* What this task involves
Reproduce the entries below exactly, from the line containing "This screenshot has height=450, width=600." up to and including the line containing "center [134, 624].".

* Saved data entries

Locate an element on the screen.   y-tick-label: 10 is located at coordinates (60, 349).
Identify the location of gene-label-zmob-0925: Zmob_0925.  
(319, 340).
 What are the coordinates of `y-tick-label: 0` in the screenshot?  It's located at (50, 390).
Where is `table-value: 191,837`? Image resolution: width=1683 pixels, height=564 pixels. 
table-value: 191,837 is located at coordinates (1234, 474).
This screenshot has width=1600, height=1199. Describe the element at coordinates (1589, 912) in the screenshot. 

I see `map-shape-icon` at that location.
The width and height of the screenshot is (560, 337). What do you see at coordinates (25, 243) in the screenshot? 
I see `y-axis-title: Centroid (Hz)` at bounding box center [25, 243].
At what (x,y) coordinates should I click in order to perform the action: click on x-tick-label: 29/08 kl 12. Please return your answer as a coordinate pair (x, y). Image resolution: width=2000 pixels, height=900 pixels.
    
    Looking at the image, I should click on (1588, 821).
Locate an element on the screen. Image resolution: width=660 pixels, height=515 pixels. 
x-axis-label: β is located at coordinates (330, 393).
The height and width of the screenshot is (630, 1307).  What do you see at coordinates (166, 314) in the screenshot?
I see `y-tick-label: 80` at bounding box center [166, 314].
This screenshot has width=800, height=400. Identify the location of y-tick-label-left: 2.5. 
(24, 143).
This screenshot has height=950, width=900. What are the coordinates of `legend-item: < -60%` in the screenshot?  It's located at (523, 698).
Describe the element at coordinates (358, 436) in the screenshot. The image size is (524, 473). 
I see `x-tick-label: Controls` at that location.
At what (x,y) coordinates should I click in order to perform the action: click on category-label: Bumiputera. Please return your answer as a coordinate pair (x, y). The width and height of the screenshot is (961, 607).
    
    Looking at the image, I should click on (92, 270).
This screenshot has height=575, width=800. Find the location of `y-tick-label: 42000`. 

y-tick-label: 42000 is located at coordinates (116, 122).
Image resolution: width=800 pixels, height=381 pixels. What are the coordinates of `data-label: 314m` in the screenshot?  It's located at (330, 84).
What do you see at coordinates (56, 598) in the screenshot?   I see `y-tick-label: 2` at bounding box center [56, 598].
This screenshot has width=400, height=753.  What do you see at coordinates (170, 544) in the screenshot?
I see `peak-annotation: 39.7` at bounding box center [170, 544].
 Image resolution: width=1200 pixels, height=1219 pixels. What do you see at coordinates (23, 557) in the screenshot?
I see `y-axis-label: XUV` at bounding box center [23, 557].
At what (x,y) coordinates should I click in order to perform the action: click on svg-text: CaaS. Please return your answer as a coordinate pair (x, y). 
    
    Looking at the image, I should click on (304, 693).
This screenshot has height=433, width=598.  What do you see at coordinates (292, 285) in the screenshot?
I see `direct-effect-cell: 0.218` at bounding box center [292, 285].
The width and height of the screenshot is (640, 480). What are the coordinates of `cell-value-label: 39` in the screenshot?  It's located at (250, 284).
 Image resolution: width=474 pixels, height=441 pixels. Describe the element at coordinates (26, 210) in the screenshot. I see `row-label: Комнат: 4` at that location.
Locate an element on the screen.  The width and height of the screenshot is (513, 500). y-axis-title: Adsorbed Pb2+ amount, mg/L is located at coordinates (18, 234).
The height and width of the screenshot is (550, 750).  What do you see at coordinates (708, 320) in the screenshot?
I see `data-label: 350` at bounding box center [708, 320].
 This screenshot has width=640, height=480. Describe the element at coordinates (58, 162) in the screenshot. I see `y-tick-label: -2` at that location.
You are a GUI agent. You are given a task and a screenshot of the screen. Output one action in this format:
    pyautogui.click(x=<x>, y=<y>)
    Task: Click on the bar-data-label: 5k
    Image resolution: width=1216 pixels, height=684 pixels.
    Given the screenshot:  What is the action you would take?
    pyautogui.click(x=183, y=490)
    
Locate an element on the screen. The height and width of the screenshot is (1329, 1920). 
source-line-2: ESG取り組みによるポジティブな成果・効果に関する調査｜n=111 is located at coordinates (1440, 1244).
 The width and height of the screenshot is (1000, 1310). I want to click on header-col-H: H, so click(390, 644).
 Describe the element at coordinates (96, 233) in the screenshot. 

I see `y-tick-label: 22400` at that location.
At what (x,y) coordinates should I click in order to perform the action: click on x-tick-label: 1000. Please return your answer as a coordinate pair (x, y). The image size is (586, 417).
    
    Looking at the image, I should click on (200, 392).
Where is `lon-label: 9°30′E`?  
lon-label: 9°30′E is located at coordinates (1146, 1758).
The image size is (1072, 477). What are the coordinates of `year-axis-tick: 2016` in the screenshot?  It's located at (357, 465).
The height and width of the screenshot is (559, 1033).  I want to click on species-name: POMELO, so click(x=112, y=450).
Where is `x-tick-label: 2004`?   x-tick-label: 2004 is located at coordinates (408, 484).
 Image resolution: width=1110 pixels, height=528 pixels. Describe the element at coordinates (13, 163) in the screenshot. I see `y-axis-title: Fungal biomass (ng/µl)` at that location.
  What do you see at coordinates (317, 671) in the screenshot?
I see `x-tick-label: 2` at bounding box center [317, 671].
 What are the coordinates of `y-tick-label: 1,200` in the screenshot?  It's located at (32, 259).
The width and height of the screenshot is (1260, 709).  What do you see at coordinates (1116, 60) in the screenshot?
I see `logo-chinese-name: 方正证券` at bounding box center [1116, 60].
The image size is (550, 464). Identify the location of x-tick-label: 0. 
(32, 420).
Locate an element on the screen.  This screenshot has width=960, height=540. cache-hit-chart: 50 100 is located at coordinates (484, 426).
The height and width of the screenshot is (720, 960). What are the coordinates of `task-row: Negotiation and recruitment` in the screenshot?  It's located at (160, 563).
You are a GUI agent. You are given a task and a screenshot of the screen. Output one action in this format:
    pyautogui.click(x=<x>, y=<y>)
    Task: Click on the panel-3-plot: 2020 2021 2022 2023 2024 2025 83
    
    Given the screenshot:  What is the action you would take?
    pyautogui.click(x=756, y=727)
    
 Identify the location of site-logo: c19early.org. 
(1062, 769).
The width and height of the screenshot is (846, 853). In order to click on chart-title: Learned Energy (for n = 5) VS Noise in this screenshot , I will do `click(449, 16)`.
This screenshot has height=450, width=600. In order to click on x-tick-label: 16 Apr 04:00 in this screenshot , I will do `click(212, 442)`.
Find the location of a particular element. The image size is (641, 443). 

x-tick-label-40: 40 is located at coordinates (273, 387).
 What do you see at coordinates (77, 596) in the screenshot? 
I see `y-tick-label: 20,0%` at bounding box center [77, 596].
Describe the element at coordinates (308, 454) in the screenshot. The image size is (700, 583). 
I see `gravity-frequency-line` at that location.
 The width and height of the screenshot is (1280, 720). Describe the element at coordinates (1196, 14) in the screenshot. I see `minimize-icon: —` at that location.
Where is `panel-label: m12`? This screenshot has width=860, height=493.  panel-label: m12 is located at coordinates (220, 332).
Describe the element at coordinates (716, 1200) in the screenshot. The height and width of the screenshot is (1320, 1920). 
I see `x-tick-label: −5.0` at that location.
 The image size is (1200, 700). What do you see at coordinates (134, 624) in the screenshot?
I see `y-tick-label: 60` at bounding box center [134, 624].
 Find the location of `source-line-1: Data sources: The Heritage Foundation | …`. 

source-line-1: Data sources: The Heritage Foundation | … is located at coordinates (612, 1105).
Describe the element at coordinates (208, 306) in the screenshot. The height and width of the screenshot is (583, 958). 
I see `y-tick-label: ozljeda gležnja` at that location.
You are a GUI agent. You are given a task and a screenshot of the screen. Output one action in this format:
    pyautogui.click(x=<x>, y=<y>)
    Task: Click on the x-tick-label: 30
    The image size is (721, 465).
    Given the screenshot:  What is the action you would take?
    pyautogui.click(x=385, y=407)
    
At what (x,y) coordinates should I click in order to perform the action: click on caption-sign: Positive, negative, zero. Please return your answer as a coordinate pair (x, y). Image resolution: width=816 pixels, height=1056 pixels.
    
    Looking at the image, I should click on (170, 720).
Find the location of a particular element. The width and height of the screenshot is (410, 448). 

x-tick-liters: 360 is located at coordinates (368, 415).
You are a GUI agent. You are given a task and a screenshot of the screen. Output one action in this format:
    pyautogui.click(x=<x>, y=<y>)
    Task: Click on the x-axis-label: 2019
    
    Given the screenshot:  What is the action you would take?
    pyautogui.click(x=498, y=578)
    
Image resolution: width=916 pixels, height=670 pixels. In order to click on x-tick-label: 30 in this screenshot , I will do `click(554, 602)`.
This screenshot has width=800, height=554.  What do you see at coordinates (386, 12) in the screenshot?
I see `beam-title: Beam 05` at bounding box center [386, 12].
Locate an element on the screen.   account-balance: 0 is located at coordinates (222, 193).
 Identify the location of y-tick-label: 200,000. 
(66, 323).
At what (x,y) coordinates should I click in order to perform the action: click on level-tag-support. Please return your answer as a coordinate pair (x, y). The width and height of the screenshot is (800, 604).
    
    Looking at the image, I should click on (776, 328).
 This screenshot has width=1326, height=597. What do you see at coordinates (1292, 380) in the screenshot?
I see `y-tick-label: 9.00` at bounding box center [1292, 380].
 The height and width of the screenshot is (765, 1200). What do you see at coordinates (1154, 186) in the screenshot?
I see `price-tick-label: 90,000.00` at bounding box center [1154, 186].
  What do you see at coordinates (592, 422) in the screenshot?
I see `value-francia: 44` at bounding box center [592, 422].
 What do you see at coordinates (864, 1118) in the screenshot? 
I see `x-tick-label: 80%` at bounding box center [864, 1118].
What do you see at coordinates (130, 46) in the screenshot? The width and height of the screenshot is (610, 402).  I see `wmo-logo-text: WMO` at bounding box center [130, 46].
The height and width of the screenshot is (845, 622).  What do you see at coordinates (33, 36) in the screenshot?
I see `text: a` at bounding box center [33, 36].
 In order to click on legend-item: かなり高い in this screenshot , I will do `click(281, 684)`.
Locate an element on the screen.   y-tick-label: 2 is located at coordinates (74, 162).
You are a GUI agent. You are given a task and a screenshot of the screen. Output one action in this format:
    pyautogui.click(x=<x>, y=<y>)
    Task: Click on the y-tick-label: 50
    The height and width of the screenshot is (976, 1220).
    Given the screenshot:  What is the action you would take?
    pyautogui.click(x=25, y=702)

* Output for this task
This screenshot has height=450, width=600. In order to click on x-tick-label: 16 Apr 04:00 in this screenshot , I will do `click(212, 442)`.
Find the location of a particular element. The image size is (641, 443). 

x-tick-label-40: 40 is located at coordinates (273, 387).
 What do you see at coordinates (77, 596) in the screenshot? 
I see `y-tick-label: 20,0%` at bounding box center [77, 596].
Describe the element at coordinates (308, 454) in the screenshot. The image size is (700, 583). 
I see `gravity-frequency-line` at that location.
 The width and height of the screenshot is (1280, 720). Describe the element at coordinates (1196, 14) in the screenshot. I see `minimize-icon: —` at that location.
Where is `panel-label: m12`? This screenshot has width=860, height=493.  panel-label: m12 is located at coordinates (220, 332).
Describe the element at coordinates (716, 1200) in the screenshot. The height and width of the screenshot is (1320, 1920). 
I see `x-tick-label: −5.0` at that location.
 The image size is (1200, 700). What do you see at coordinates (134, 624) in the screenshot?
I see `y-tick-label: 60` at bounding box center [134, 624].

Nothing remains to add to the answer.